Mr. Newton, who was night superintendent at the Long Island College Hospital from 1922 to 1938, was a native of Springfield, Mo. He was a veteran of the Spanish-American War. Before coming East he was active in politics in Missouri, campaigning for the late William Jennings Bryan and Champ Clark.

He lived at 36 Garden Place, Brooklyn. A brother, Dwight E. Newton, survives.

It was in Denver in 1892, Mr. Newton said, that "I'm from Missouri" came into being. He was attending a political convention and showed a stranger his large collection of campaign buttons. The stranger said that his collection was better and Mr. Newton gave him the famous retort. The rival collector, according to Mr. Newton's account, turned out to be a button manufacturer.

St. Louis Post-Dispatch
A Look Back • Congressman makes Missouri the show-me state, or so the tale goes
By Tim O’Neil .(JavaScript must be enabled to view this email address) 314-340-8132 Jun 2, 2013
(...)
Membership on the House Naval Affairs Committee got him a tour of the Philadelphia Navy Yard in 1899 and a last-minute invitation to dinner at the city’s prestigious Five O’Clock Club. Vandiver and congressman John Hull of Iowa were the only two who hadn’t traveled with formal dinner attire. They agreed to stick together in their humbler garb.

But Hull arrived in coat and tails, spinning a tale of a tailor who stitched them in 15 minutes. When it was Vandiver’s turn to toast and roast, he told the gathering of 200 that Hull had stolen his suit, then said, “I’m from a state that raises corn, cotton, cockleburs and Democrats, and frothy eloquence neither convinces nor satisfies me. I’m from Missouri. You have to show me.”
(...)
Who will ever know?
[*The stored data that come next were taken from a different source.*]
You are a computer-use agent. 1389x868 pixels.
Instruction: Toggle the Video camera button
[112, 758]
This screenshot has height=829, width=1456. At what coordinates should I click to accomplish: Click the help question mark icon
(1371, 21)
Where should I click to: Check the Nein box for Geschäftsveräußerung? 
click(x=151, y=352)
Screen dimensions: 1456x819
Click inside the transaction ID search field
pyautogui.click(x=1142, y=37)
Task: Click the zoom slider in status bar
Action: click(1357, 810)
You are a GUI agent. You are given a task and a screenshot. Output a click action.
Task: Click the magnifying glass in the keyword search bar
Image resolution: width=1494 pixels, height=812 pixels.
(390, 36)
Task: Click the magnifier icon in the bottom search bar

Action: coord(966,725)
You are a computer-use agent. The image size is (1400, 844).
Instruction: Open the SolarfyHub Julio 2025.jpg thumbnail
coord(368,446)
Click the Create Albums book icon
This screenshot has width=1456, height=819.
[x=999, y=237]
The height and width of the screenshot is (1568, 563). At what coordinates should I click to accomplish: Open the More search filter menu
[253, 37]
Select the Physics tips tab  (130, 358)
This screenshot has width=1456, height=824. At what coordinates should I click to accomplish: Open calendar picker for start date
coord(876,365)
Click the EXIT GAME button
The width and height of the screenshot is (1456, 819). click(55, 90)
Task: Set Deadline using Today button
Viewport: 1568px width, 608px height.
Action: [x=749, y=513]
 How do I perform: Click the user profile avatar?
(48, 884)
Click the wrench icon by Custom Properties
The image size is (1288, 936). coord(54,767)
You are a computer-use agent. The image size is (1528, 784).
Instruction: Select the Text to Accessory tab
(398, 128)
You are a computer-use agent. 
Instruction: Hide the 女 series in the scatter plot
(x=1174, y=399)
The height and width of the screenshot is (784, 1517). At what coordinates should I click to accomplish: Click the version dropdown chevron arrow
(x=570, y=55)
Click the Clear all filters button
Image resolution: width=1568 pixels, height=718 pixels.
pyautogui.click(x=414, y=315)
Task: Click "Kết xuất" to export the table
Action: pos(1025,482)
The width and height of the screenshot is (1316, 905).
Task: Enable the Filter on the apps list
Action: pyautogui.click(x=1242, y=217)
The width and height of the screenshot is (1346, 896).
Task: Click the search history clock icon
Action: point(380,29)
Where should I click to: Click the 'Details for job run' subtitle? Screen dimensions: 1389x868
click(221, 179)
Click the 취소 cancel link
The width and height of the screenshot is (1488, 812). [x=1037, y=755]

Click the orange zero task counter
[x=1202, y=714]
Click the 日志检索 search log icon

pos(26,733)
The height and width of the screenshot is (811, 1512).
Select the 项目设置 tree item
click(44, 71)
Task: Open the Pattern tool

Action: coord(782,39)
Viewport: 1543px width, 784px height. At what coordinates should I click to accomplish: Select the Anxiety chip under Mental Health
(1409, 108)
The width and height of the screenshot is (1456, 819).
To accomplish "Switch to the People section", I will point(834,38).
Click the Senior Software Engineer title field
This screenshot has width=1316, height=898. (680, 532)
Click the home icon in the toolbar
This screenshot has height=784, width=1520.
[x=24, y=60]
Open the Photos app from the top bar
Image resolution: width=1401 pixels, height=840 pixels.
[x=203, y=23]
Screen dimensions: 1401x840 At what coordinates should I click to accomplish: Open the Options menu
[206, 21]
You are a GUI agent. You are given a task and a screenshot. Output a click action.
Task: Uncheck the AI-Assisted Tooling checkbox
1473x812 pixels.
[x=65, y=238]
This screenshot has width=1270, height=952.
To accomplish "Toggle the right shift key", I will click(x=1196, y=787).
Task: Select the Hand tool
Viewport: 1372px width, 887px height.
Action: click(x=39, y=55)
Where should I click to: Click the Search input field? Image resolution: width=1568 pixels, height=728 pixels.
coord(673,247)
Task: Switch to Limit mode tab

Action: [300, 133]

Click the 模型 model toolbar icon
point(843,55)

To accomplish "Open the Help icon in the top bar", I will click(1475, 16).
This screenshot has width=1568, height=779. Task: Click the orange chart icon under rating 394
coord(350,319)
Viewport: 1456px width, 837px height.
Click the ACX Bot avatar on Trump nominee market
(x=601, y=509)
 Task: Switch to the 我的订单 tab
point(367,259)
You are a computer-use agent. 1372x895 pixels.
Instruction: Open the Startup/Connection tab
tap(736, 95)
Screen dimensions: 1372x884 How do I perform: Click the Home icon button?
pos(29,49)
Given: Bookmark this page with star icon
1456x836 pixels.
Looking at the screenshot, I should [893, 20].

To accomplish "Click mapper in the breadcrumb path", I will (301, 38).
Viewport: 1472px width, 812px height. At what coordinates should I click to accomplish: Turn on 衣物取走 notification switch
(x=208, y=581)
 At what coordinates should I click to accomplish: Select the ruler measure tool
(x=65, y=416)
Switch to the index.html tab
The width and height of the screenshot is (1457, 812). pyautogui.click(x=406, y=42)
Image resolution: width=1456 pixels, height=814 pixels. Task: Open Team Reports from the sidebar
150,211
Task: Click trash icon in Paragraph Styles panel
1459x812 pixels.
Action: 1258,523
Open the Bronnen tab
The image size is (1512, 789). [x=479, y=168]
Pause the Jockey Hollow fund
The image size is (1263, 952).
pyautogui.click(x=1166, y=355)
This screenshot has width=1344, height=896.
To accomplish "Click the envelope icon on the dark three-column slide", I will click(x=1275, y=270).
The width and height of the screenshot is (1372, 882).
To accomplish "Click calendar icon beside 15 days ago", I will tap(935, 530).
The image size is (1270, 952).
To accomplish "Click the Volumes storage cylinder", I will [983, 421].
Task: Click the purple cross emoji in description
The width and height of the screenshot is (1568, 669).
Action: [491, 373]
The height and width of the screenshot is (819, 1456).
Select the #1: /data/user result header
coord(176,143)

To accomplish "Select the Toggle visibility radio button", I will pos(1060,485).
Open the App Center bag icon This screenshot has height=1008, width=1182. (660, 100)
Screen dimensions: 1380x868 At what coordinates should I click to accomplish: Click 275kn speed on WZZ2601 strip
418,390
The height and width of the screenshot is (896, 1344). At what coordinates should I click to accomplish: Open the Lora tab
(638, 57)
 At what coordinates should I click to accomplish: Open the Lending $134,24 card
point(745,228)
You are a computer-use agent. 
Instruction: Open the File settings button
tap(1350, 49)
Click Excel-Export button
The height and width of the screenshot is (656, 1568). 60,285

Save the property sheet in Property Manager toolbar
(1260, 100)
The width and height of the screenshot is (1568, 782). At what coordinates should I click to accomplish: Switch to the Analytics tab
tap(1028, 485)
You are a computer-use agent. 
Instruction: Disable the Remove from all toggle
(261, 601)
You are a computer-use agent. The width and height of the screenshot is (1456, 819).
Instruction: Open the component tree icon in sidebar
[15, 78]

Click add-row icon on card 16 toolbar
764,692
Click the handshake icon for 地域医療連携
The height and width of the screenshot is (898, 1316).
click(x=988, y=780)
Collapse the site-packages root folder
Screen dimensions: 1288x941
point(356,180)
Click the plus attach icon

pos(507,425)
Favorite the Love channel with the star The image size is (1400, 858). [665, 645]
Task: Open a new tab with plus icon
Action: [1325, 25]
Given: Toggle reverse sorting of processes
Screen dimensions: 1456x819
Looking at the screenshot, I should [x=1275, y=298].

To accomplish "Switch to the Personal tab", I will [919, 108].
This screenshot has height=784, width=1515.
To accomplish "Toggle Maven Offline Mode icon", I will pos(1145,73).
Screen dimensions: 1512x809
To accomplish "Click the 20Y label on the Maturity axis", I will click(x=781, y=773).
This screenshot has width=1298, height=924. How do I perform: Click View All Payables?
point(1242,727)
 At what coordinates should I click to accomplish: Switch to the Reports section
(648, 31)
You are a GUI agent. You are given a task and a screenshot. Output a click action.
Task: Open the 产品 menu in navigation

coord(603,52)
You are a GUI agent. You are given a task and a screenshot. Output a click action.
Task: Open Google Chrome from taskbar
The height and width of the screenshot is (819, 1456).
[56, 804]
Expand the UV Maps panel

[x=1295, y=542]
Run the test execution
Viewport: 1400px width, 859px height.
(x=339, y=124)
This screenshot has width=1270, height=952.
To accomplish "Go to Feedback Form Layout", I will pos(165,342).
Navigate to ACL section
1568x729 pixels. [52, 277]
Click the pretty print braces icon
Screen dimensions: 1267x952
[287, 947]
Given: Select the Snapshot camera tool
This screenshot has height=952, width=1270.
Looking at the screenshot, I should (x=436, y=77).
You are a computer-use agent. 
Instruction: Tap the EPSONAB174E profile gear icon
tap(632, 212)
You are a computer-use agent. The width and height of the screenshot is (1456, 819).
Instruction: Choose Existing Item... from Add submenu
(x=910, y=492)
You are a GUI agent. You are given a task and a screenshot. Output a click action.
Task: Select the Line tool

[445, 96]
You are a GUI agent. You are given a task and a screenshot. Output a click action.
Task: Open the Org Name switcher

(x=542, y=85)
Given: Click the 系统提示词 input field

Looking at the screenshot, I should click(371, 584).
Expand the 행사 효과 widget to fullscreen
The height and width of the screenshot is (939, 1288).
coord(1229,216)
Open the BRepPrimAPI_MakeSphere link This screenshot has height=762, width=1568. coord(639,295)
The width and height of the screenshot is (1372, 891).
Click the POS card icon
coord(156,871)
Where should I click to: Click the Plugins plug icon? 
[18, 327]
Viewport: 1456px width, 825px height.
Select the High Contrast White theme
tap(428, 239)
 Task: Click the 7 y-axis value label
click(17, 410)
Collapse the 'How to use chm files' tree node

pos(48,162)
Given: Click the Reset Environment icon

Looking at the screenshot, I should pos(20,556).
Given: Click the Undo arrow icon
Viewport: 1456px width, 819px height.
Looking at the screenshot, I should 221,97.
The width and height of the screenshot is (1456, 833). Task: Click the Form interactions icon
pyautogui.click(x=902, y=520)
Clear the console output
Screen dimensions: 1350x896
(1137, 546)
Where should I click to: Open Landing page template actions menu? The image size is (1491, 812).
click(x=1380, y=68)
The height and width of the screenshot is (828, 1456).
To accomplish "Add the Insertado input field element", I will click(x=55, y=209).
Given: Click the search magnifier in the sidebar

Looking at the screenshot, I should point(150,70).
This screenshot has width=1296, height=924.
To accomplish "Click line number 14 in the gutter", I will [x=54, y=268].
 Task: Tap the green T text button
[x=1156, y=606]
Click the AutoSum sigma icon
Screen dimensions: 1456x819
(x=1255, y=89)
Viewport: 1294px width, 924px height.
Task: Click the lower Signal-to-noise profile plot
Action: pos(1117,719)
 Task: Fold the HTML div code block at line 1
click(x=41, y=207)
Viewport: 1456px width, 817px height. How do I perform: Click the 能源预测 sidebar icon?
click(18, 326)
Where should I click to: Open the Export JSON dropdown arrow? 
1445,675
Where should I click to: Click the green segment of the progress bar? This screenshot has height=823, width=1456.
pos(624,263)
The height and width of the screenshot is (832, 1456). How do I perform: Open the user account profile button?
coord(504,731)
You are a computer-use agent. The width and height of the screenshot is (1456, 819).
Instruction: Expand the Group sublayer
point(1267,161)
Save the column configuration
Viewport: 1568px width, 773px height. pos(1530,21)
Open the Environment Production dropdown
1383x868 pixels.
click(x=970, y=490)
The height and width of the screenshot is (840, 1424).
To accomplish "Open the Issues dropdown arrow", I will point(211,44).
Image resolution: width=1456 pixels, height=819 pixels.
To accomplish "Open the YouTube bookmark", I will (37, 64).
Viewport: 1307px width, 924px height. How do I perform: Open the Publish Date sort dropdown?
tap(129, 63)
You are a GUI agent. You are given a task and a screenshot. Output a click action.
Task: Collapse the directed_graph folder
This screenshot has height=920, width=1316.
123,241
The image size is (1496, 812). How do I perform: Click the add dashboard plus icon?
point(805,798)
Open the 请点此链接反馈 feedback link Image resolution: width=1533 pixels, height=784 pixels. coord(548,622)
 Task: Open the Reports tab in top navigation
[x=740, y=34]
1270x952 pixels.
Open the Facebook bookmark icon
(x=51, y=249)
By points, history gives Vandiver credit for making it popular.

YouTube
I'm From Missouri (You Gotta Show Me)!! by Milton Howard
quieterrps
Published on Oct 29, 2011
Excellent stomping Soul tune from Milton Howard on SoundStage7. I've not heard of anything else by the gent, though there are many great sides put out by this label. I love how this song actually sounds like it downshifts in the middle for that classic 'driving' effect! Enjoy!